- Assigned task: Line by line, please look for the word "agent" in the following records, then copy each line you find it in.
--------------------------------------------------
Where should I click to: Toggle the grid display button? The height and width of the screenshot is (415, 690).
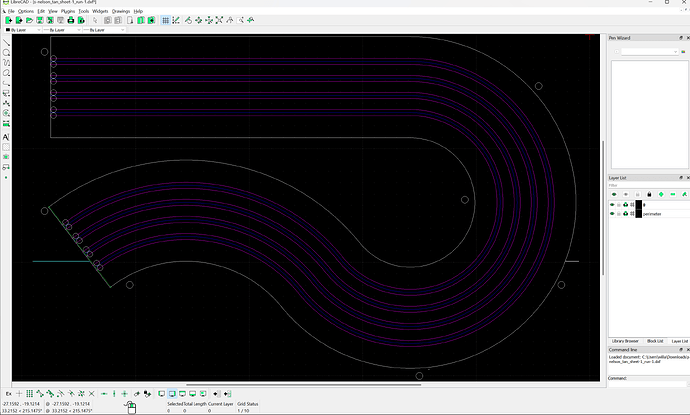click(165, 20)
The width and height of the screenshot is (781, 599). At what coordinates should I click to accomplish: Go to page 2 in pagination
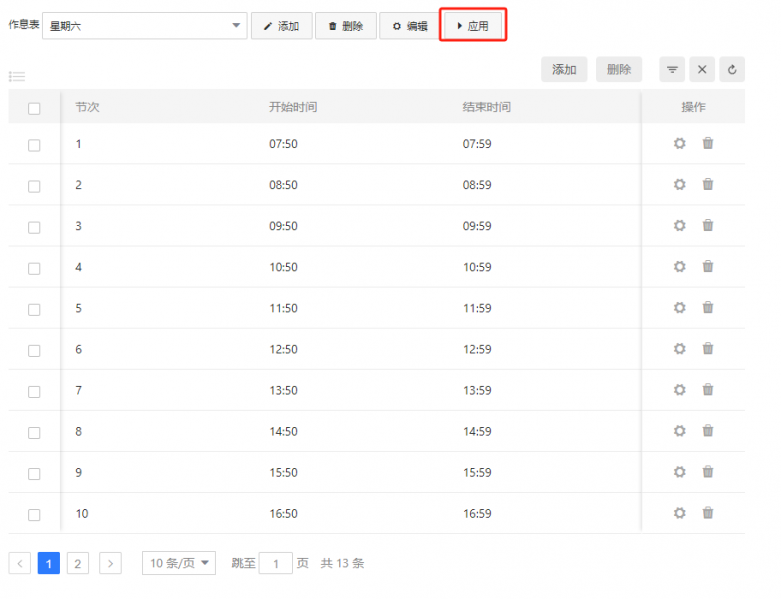point(78,563)
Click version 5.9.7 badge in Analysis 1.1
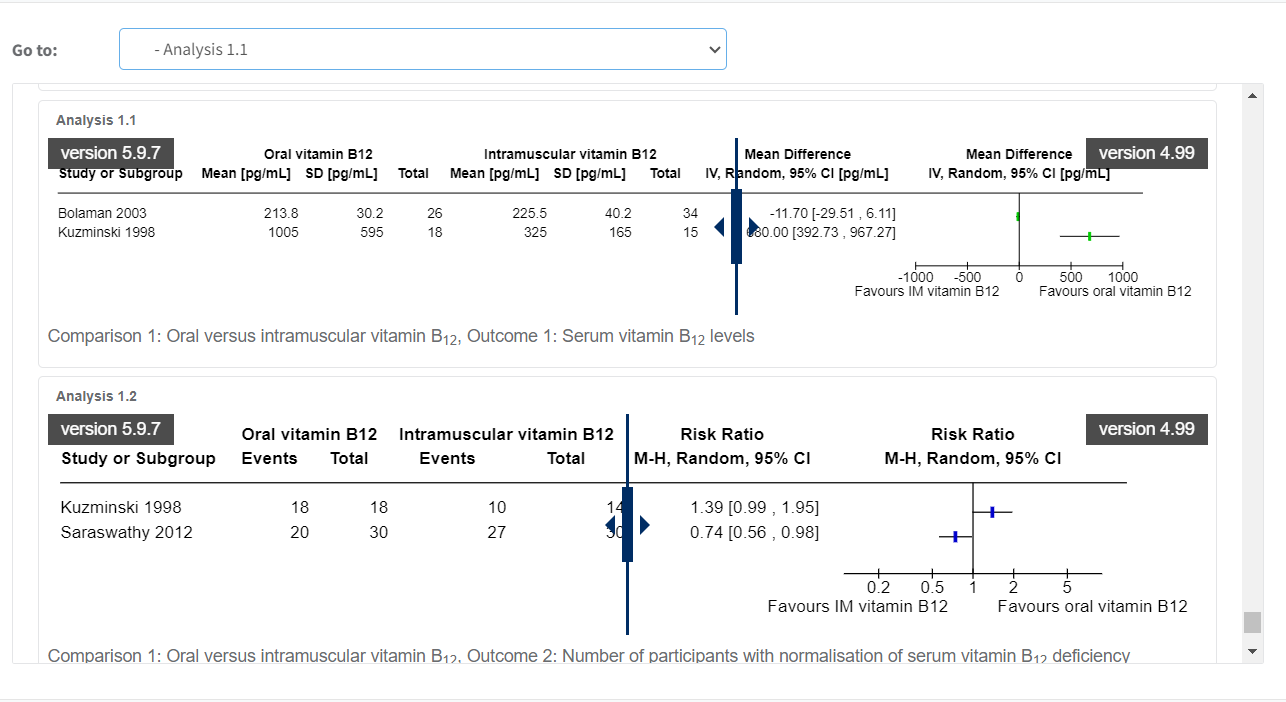 111,153
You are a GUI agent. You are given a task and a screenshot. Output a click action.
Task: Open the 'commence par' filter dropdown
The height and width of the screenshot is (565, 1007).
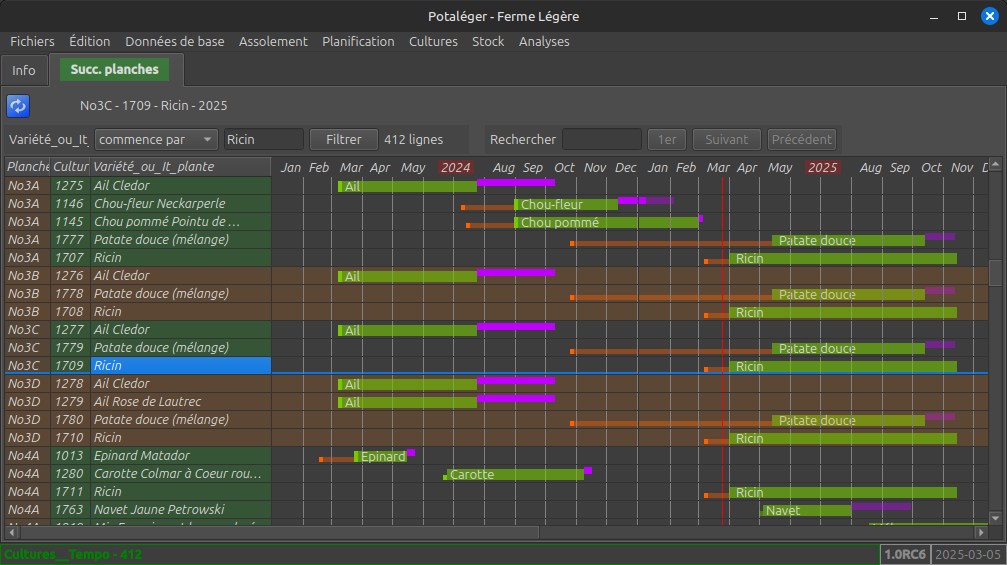point(157,140)
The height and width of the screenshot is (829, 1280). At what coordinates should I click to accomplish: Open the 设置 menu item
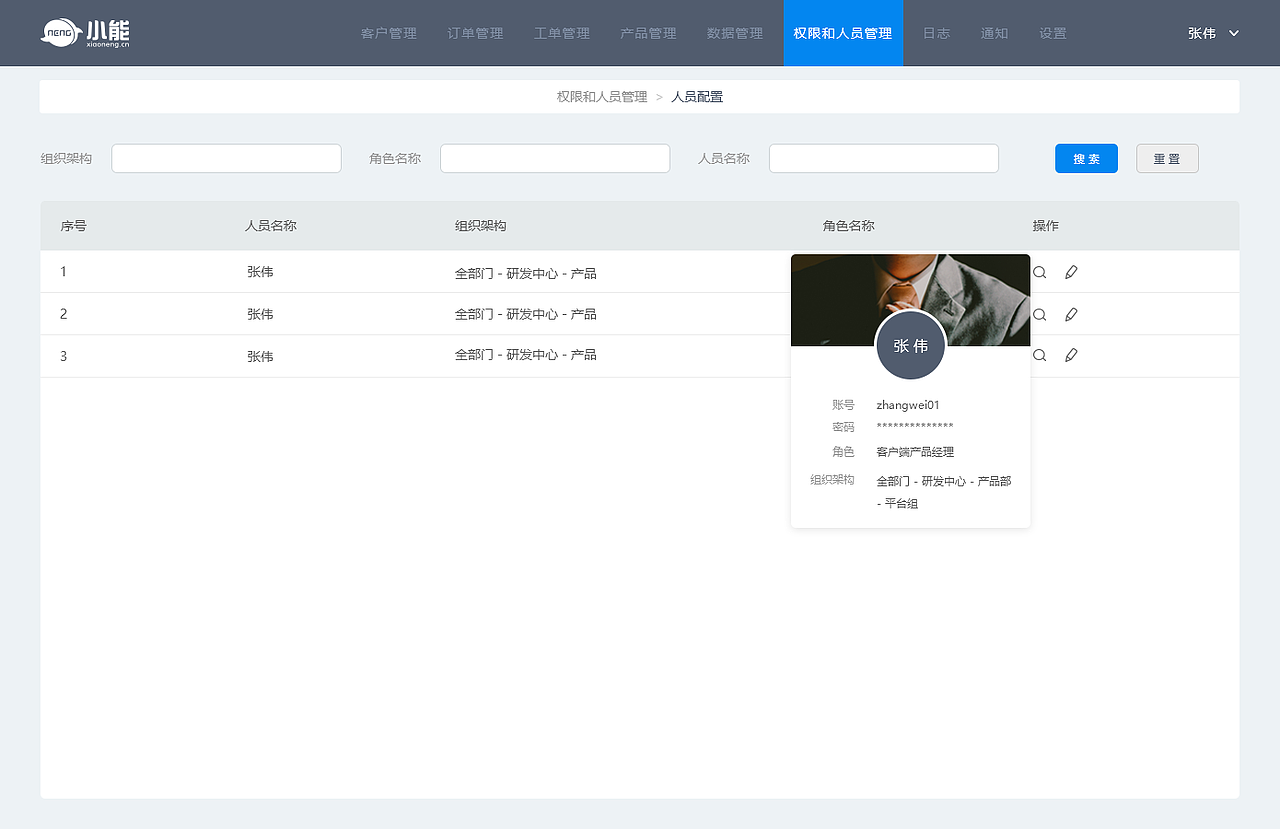[x=1053, y=32]
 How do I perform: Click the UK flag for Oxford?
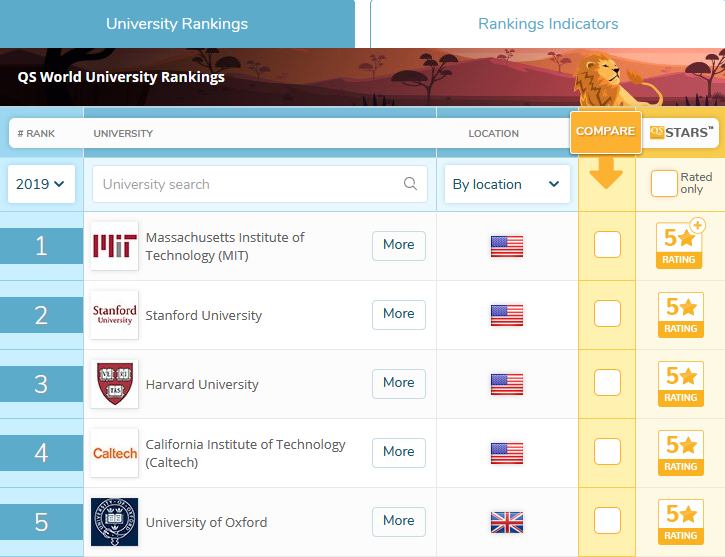pyautogui.click(x=507, y=522)
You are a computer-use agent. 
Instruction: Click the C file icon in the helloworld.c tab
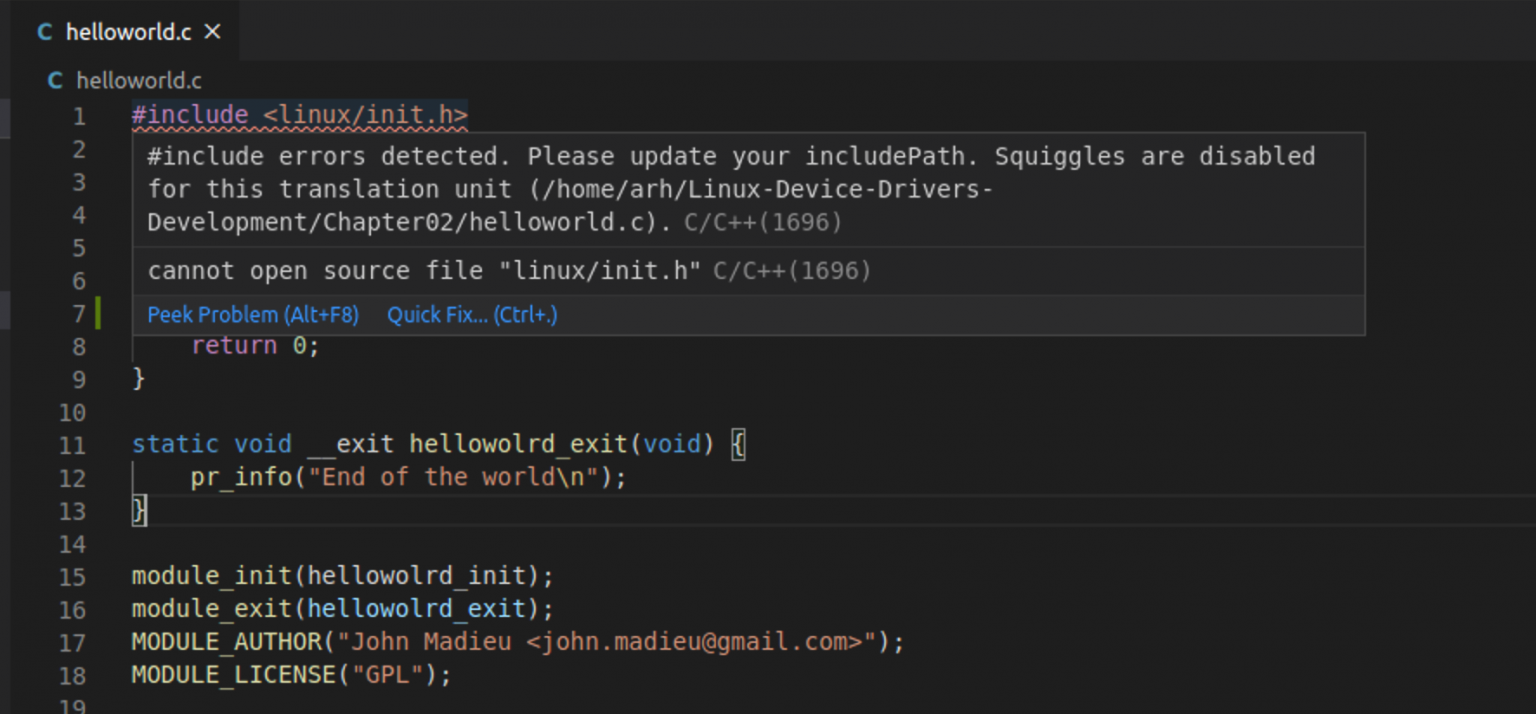(45, 32)
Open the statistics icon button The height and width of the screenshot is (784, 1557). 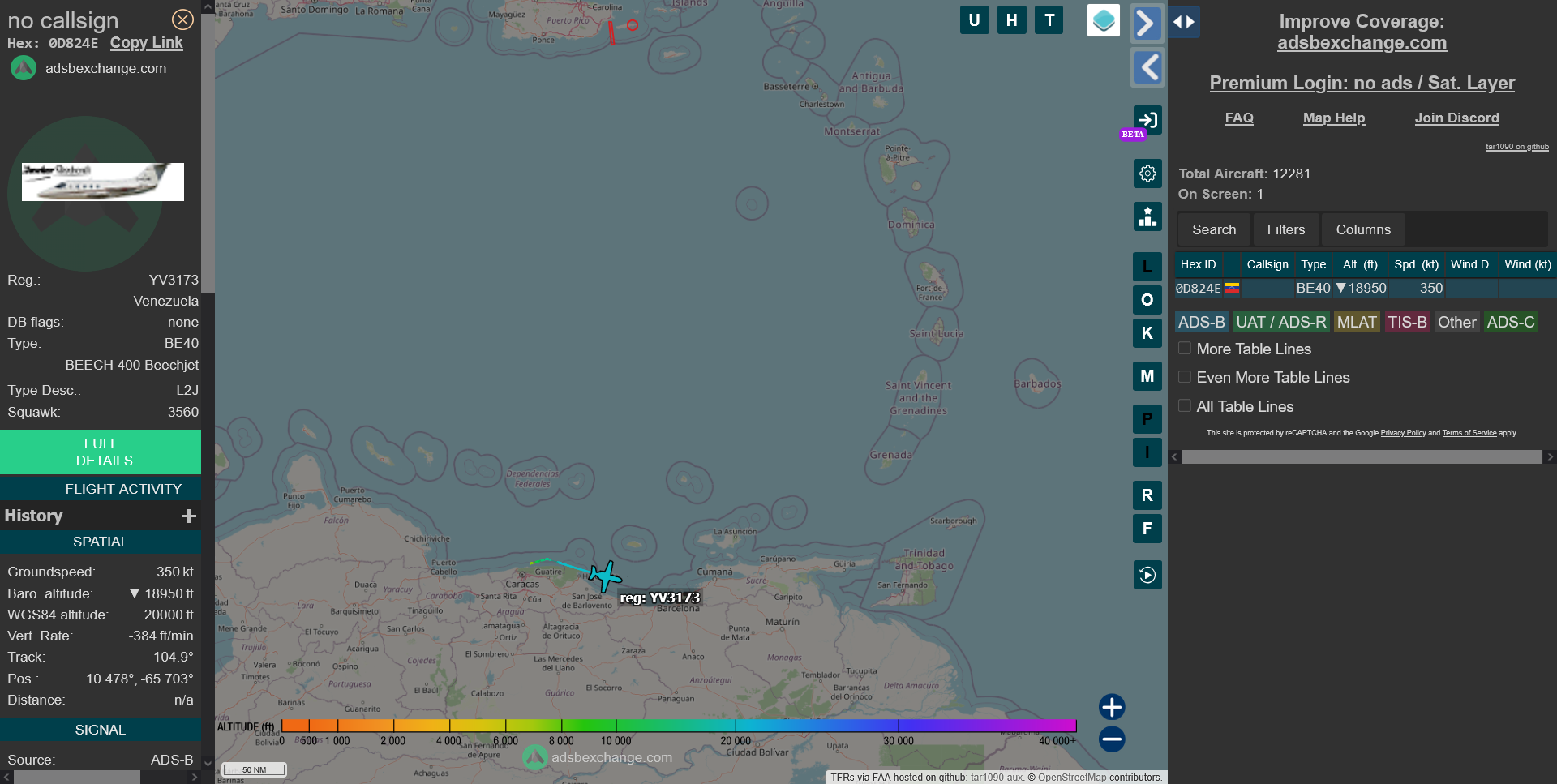1147,216
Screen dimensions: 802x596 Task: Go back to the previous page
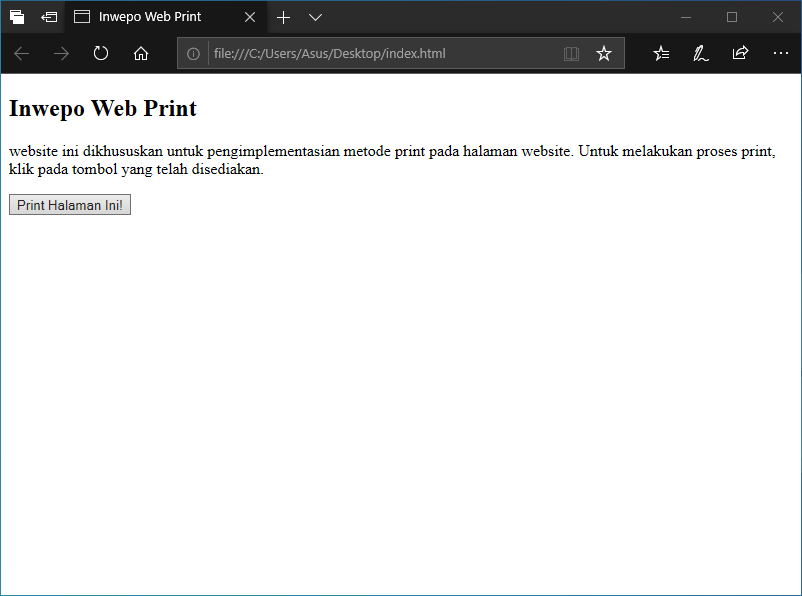(x=21, y=54)

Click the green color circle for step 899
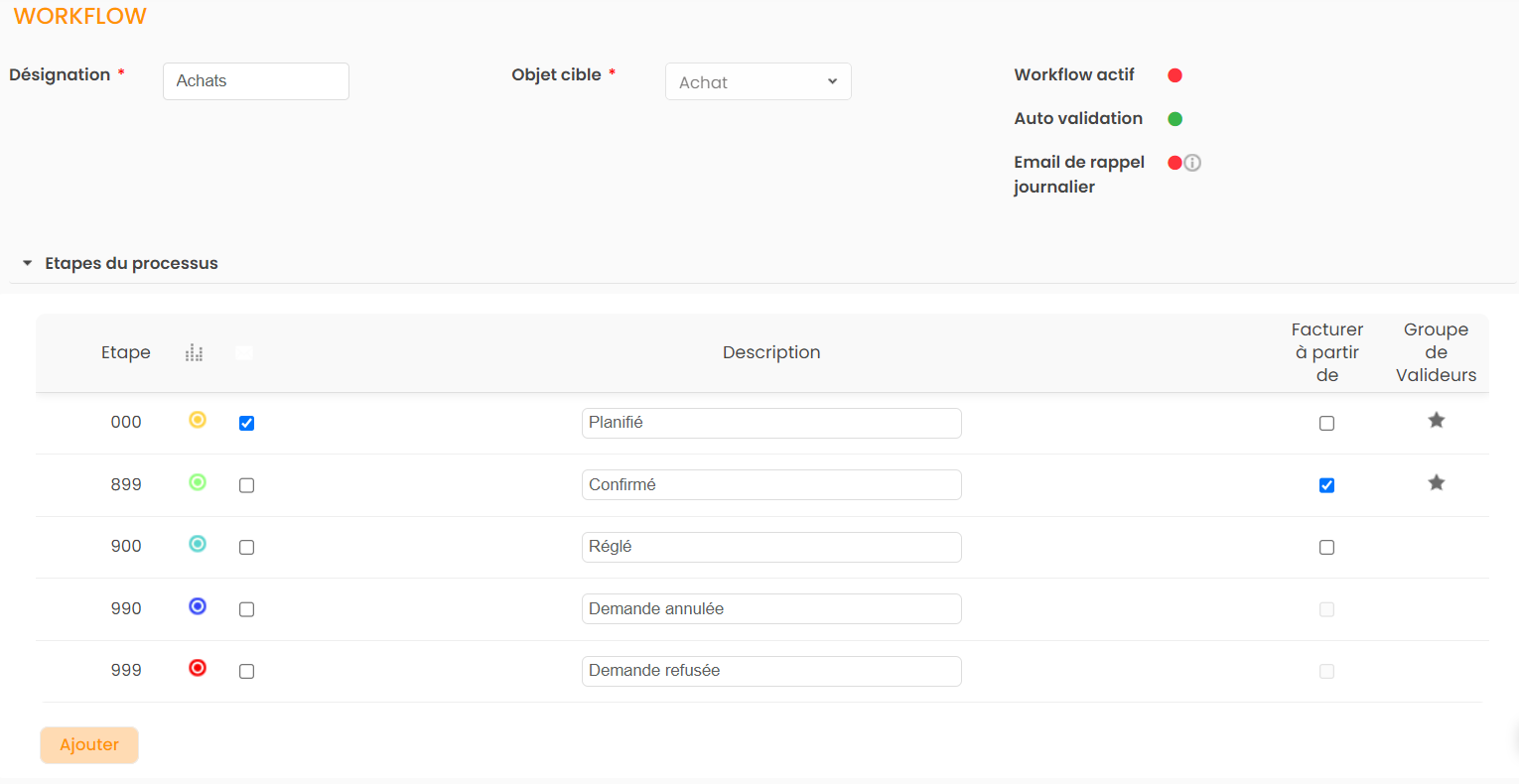click(x=198, y=482)
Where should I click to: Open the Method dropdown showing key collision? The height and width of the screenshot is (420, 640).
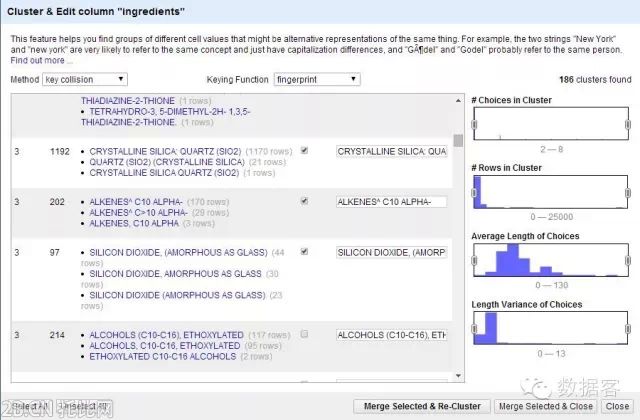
--------------------------------------------------
- Answer to this exercise:
You are a GUI agent. You are given a task and a screenshot. Output a click action.
You are a computer-use agent. 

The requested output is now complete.